Robert Zimmer (born 25 October 1953 in Trier, West Germany) is a German philosopher and essayist who writes biographies and popular introductions to philosophy and to the history of philosophy.

Life

Robert Zimmer was educated at the German universities of Saarbrücken and Düsseldorf and wrote his doctoral dissertation on Edmund Burke. From 1986 - 2013 he lived as a freelance writer and publicist in Berlin. In 2013 he moved to Stuttgart. His most popular book so far has been “Das Philosophenportal”, a collection of 16 essays on 16 different classical works of philosophy, which has been translated into more than a dozen languages (not yet in English). In 2010 he published a biography of Arthur Schopenhauer. He also translated a selection of essays by the 19th Century French critic and writer Charles Augustin Sainte-Beuve.

Zimmer is a follower of critical rationalism. Together with Martin Morgenstern he wrote a short and popular biography of Karl Popper and edited the correspondence between Popper and Hans Albert.

§ **Data section**:
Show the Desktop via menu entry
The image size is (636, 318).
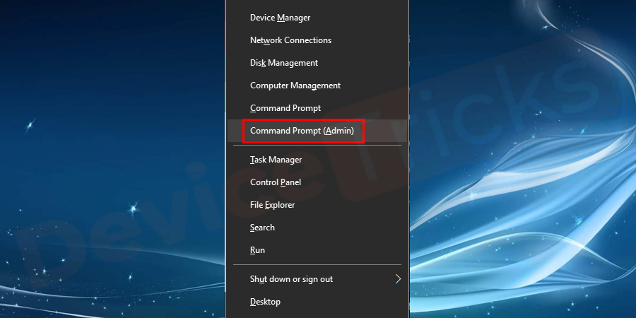265,302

§ **Exercise objective**:
Please name the subject of Robert Zimmer's doctoral dissertation, according to the passage about him.

§ **The response**:
Edmund Burke